### What this task involves
Output exactly, and only, the stretch of lines beginning at the line with "Enable the Out 1 checkbox" and ending at the last line of the listing below. Drop the pictures.

### Given records

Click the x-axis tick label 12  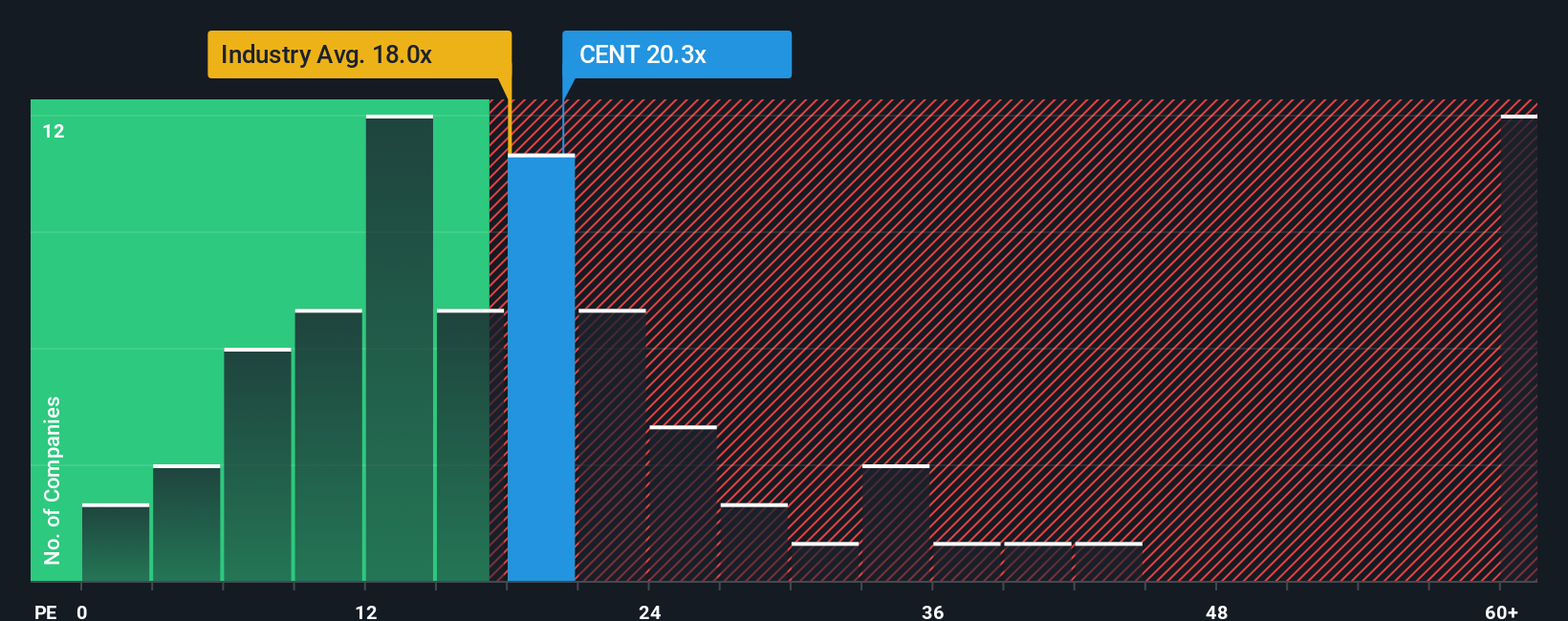pos(366,611)
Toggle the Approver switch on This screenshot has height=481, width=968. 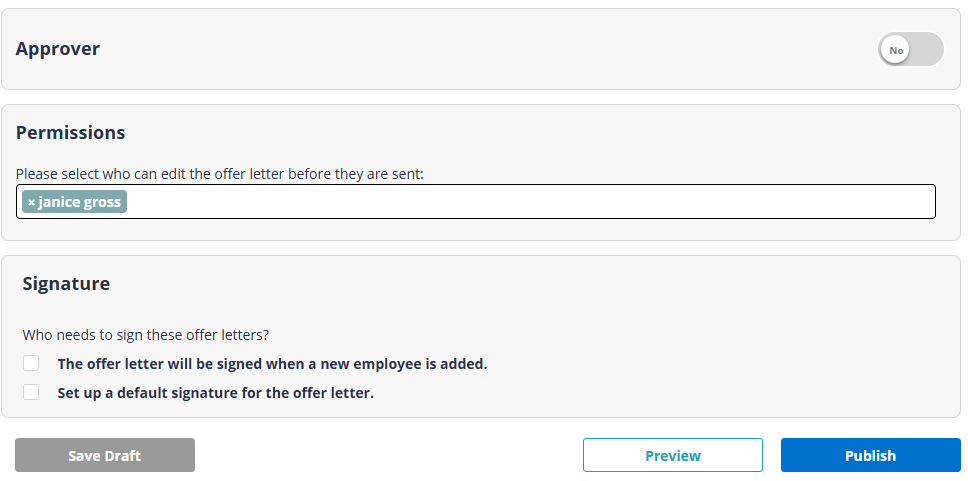(x=911, y=50)
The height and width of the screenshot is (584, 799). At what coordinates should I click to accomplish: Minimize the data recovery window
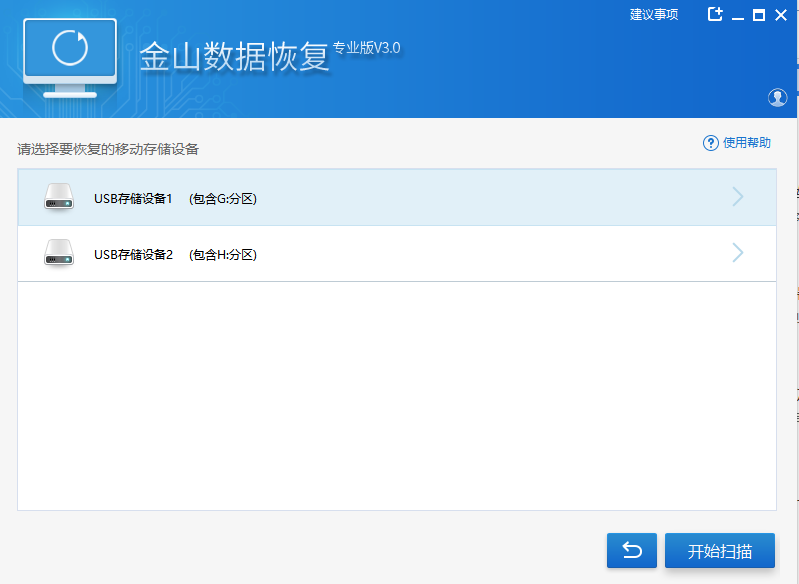click(738, 16)
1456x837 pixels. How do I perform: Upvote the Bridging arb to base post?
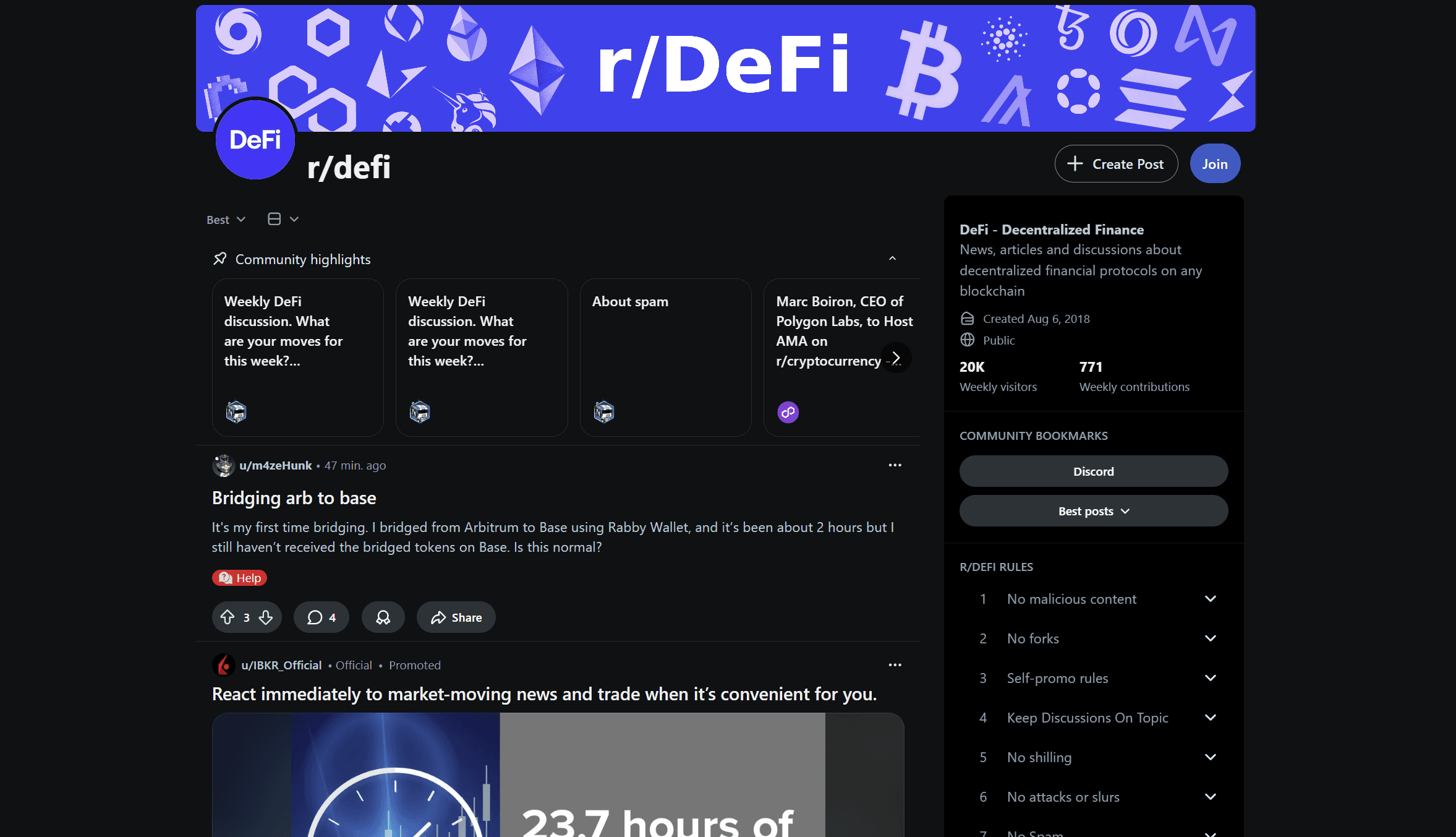pos(228,617)
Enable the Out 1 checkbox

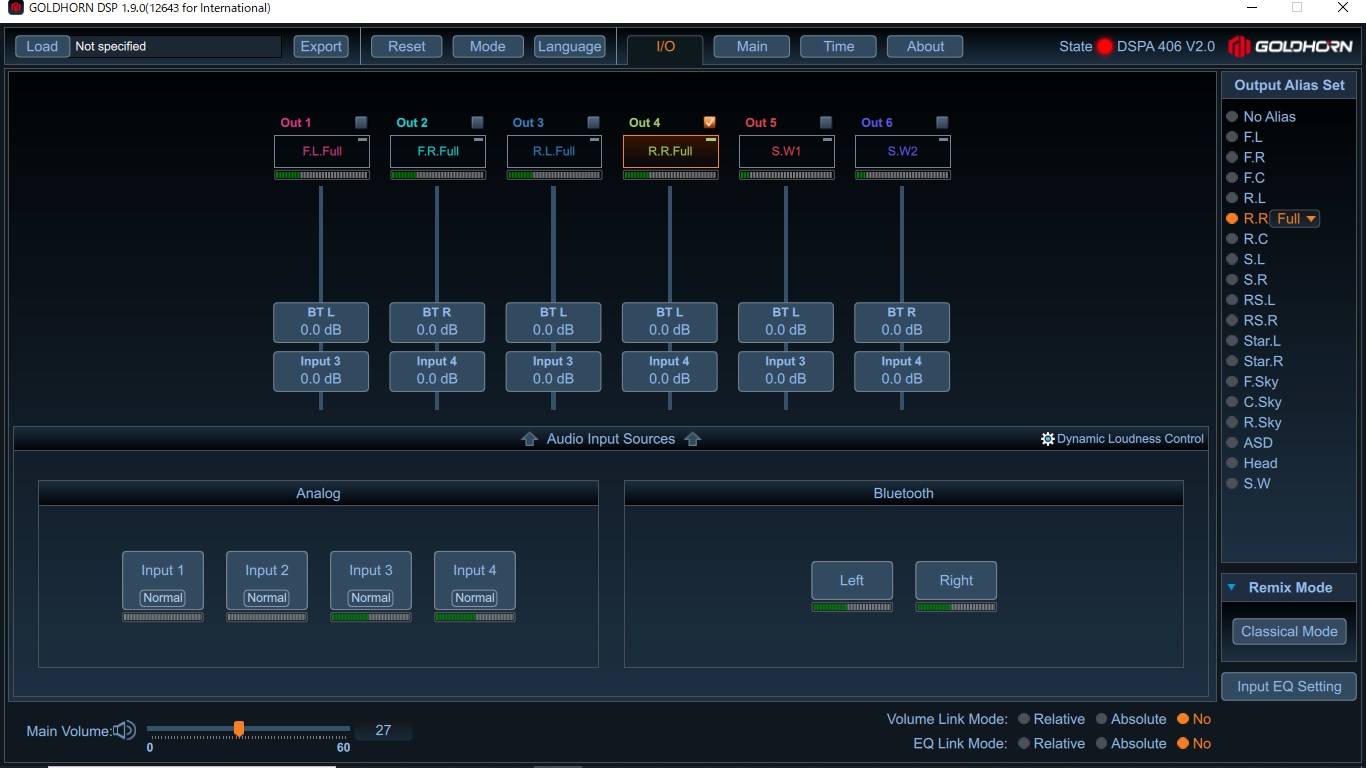point(361,122)
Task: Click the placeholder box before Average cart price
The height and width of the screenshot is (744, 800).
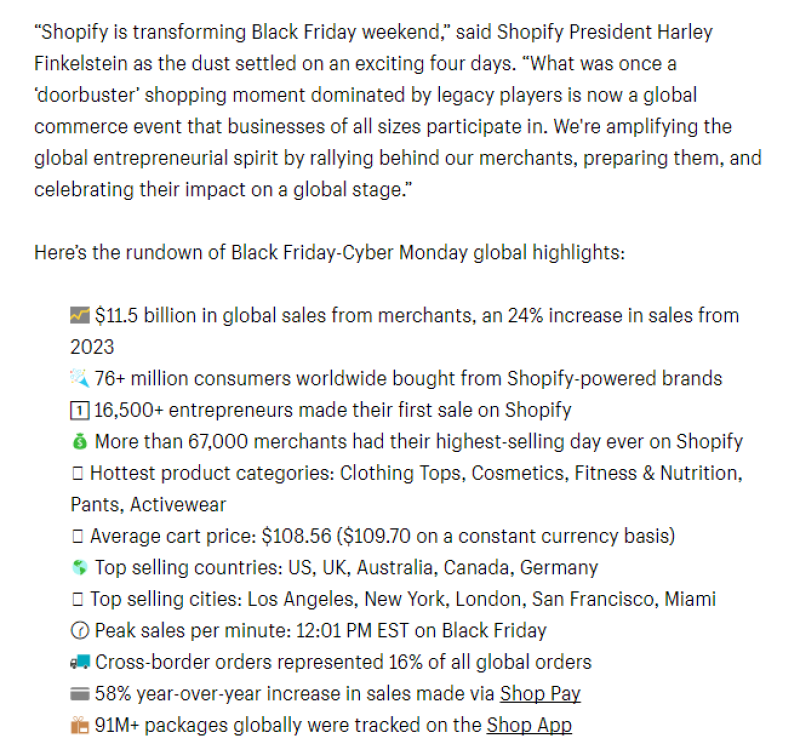Action: click(77, 537)
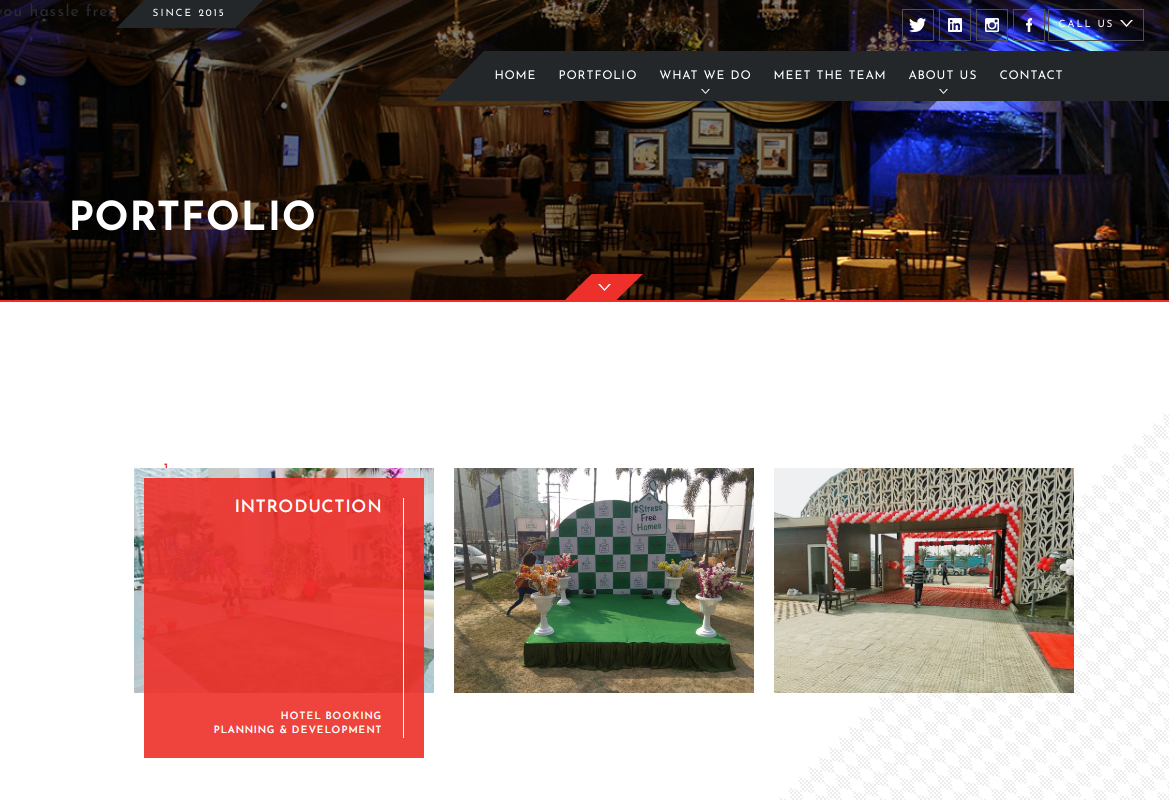Click the Planning & Development caption link

click(x=297, y=729)
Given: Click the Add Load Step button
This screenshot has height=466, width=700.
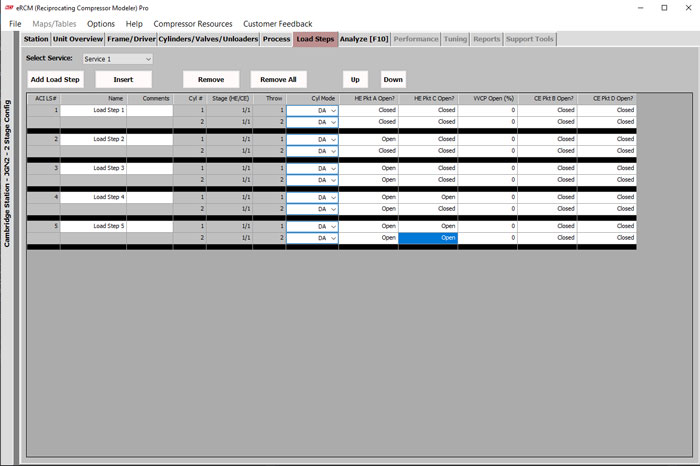Looking at the screenshot, I should (55, 79).
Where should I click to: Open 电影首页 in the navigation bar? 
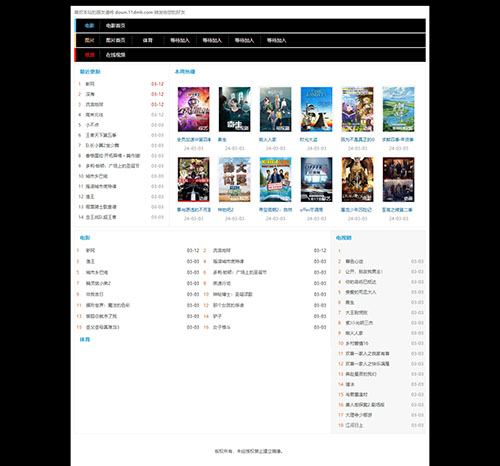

### Response
Enable the Out 1 checkbox

point(361,122)
Task: Click the placeholder box before Average cart price
The height and width of the screenshot is (744, 800).
Action: click(77, 537)
Click the Planning & Development caption link

click(x=297, y=729)
Given: Click the Add Load Step button
This screenshot has height=466, width=700.
Looking at the screenshot, I should (55, 79).
Where should I click to: Open 电影首页 in the navigation bar? 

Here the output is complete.